- _Goal_
Gather every line in the records below that contains the word "order" and copy each of those lines in full.
──────── Data excerpts ────────
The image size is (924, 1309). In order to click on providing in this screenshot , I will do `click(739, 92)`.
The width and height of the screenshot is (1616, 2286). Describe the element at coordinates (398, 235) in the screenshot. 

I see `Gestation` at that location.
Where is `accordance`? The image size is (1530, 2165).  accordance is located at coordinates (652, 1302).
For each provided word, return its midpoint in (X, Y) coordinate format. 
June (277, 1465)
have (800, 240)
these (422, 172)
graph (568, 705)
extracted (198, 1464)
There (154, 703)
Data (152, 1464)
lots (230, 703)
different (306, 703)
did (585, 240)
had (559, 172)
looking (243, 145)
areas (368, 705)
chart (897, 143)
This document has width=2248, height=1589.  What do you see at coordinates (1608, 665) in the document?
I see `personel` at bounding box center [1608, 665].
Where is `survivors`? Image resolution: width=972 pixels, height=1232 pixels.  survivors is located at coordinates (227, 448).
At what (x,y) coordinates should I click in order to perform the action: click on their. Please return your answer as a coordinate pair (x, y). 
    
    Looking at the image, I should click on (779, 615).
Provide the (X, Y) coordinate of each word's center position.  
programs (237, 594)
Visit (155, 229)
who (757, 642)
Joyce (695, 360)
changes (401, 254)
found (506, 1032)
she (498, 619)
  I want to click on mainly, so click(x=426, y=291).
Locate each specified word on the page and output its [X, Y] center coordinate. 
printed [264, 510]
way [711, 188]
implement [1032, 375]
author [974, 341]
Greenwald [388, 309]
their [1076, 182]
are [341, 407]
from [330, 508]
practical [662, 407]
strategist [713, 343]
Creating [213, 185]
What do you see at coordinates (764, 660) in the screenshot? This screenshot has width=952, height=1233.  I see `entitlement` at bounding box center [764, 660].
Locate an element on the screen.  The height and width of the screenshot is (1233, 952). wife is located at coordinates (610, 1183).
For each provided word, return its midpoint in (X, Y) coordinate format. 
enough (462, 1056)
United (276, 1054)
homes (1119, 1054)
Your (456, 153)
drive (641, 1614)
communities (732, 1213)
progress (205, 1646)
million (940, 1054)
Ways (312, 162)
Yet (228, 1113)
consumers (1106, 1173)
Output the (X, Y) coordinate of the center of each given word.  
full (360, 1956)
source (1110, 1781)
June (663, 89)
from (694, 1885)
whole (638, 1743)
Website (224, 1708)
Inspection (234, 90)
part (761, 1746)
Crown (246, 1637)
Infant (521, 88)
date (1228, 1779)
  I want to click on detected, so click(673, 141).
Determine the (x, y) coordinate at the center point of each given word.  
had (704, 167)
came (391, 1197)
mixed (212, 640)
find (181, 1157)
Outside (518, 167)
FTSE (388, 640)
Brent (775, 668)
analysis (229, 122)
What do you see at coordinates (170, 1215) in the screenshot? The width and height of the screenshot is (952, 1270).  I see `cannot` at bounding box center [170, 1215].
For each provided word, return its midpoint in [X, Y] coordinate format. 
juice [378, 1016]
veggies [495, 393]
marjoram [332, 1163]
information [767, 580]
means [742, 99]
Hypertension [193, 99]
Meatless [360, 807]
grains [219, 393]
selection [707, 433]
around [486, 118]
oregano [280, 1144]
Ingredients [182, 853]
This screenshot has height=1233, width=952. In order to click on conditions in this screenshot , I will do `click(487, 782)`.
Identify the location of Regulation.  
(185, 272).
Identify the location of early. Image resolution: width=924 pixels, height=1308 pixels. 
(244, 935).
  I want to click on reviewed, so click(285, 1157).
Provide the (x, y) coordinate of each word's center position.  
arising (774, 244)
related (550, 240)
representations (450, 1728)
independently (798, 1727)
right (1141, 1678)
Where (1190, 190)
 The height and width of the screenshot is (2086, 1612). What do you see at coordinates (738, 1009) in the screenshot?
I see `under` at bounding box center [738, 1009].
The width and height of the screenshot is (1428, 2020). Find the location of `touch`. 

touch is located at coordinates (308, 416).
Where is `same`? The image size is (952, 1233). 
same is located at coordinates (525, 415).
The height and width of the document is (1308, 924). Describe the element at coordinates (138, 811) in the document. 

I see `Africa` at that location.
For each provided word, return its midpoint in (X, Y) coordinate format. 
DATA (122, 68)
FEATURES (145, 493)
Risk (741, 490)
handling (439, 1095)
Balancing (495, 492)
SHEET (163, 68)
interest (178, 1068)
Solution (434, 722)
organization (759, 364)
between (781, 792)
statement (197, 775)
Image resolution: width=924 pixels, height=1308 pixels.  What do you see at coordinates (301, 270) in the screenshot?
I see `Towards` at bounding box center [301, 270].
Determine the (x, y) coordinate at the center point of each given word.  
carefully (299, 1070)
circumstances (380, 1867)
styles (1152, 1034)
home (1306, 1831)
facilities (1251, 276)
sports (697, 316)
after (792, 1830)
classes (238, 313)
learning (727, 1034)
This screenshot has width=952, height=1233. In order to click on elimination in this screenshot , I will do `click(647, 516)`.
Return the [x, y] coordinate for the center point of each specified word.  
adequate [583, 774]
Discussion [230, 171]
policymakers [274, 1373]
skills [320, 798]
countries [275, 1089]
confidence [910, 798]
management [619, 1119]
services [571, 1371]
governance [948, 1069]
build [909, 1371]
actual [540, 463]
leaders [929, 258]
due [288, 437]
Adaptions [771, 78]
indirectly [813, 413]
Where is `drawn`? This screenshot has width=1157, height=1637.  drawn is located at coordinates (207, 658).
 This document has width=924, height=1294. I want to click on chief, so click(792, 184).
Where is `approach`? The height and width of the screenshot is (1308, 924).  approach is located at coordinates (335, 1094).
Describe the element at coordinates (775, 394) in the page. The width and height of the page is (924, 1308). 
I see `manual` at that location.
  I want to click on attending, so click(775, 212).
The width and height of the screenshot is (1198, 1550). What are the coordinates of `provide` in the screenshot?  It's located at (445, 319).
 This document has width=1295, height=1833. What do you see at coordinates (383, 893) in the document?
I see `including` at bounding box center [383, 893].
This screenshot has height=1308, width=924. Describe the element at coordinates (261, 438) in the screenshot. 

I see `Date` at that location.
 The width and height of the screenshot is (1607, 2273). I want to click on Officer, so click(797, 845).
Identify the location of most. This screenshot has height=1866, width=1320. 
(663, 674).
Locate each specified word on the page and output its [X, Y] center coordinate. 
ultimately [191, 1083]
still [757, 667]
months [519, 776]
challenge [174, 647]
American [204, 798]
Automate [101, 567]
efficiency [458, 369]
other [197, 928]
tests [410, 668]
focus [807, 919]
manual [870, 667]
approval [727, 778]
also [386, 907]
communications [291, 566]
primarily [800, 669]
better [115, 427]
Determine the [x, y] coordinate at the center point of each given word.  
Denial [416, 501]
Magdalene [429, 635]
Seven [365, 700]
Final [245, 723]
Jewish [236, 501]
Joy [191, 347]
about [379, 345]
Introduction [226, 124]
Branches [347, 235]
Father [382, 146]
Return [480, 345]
────────
- _Finished answer_
The image size is (924, 1309). In order to click on providing in this screenshot , I will do `click(739, 92)`.
At what (x,y) coordinates should I click in order to perform the action: click on their. Please return your answer as a coordinate pair (x, y). 
This screenshot has height=1233, width=952. In order to click on conditions in this screenshot , I will do `click(487, 782)`.
This screenshot has width=952, height=1233. In order to click on elimination in this screenshot , I will do `click(647, 516)`.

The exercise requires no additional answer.